« Un traumatisme » : Xavier De Moulins revient sur ses débuts compliqués à la télévision

A la tête du 19.45 sur M6 depuis 2010, Xavier de Moulins n’a pas toujours été ce bellâtre qui donne les nouvelles du monde avec promptitude. Ses premiers pas face à la caméra ont été laborieux, comme il l’a révélé à nos confères de Télé-Loisirs.

Xavier de Moulins

Une voix sexy, un physique d’Apollon, un tempérament de baroudeur, Xavier de Moulins n’est pas du genre à laisser indifférent les téléspectatrices de M6 lorsqu’il présente le JT du 19.45, dont il est la jolie vitrine depuis 2010. Et pourtant, le journaliste chouchou de ces dames n’est pas le plus grand fan de celui qui attire tous les soirs près de 3,6 millions de fidèles devant leur petit écran. “Personnellement, j’ai appris à m’aimer. Avant d’aimer quelqu’un, il faut essayer de se supporter soi-même”, confiait dans TV Magazine celui qui s’est aventuré dans l’univers du roman, comme Denis Brogniart, en sortant son huitième roman, intitulé Mon garçon.

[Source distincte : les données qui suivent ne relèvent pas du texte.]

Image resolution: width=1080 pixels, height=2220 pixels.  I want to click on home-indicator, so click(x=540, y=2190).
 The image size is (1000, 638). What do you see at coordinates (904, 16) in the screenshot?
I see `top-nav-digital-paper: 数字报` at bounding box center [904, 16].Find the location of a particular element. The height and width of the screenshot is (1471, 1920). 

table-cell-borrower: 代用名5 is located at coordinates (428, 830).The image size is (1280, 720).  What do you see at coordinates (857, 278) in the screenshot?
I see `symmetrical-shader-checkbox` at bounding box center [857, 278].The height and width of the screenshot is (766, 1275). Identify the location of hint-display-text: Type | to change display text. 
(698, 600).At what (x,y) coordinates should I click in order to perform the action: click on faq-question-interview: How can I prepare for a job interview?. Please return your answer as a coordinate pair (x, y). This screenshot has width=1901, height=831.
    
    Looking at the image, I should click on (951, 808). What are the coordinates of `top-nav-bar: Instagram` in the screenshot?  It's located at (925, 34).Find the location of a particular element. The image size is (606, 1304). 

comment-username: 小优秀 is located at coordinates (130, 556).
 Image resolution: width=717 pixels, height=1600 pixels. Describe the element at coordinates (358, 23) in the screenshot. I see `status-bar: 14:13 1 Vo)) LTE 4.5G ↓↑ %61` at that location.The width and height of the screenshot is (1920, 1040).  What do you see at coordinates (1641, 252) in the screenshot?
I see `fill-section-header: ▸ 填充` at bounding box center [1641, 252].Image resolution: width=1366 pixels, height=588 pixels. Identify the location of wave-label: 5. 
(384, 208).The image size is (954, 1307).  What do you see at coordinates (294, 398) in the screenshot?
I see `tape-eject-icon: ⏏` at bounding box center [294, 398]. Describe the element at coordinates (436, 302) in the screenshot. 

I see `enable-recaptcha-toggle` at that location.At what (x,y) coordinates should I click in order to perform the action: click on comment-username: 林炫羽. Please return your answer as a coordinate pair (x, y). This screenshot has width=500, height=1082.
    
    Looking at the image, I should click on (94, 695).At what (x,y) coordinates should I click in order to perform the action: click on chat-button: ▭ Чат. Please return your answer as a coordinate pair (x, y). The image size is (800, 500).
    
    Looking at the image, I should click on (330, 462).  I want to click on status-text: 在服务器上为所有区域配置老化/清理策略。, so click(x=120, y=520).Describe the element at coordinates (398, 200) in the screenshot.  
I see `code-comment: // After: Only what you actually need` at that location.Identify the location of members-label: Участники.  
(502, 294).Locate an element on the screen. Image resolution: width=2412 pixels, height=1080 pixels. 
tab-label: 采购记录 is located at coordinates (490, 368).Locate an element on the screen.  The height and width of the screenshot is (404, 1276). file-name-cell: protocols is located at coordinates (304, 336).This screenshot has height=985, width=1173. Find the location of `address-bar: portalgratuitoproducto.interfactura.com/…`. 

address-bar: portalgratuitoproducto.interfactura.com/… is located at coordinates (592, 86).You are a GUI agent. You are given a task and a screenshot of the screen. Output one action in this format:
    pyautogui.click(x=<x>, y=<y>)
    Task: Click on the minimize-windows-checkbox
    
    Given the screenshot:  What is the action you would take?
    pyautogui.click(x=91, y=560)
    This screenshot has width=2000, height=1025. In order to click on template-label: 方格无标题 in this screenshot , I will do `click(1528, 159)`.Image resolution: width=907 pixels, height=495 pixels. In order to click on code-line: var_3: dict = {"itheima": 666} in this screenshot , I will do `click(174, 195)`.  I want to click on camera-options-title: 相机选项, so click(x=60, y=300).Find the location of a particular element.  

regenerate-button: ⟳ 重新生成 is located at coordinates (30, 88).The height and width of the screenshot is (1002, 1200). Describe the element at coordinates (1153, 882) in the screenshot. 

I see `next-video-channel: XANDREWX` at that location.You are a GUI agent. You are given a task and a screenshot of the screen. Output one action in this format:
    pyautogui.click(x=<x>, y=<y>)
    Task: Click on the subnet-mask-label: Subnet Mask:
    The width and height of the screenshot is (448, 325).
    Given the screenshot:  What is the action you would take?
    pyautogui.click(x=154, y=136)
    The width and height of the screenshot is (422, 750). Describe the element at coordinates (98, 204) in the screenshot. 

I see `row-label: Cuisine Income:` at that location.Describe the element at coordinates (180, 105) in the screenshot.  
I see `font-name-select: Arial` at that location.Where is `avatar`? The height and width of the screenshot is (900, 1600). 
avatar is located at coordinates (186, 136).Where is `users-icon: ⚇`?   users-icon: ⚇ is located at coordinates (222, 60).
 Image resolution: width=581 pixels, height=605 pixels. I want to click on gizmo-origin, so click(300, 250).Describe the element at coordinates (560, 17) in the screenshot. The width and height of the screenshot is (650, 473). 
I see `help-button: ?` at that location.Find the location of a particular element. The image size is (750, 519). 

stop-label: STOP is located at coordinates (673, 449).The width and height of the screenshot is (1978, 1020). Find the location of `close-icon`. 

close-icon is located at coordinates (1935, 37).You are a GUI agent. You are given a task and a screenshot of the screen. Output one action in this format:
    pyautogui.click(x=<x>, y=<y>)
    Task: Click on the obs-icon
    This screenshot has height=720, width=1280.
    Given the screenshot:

Un pas de côté pour celui qui s’est jeté à corps perdu dans le journalisme depuis qu’il a parcouru les aventures du héros de Hergé. “Je me voyais en Tintin reporter, explique-t-il à nos confrères de Télé-Loisirs, en kiosque le 5 juillet. À la maison, on regardait le 13 heures de Mourousi. Le mercredi, je m’asseyais religieusement pour écouter ce monsieur à la grosse voix. Je n’imaginais pas qu’un jour, j’annoncerais moi aussi les nouvelles du monde.”

“Je ne pouvais pas articuler trois mots”

Mais les débuts sur les plateaux TV ont été beaucoup plus laborieux que ceux de son illustre confrère. Alors qu’il était chargé de concevoir une rubrique dans Nulle part ailleurs, l’homme de l’ombre s’est soudainement vu propulser devant les caméras pour donner vie à sa chronique. “Ce fut horrible ! Un vrai traumatisme ! Alors que je rédigeais des pastilles, un responsable m’a dit : “Demain, tu présentes ta chronique !” Je me suis retrouvé sur le plateau de Nulle part ailleurs entre Alexandre Devoise et Philippe Vecchi, le groupe de hip-hop Public Enemy, puis Prince qui jouait sur scène. Je ne pouvais pas articuler trois mots, je ne savais même pas ce que voulait dire la lumière rouge d’une caméra !“, s’est-il rappelé, alors qu’il aurait voulu effacer ces douloureux souvenirs de sa mémoire. De l’eau a coulé sous les ponts depuis cette première apparition, et Xavier de Moulins, aidé par Philippe Gildas, a vu le bout du tunnel.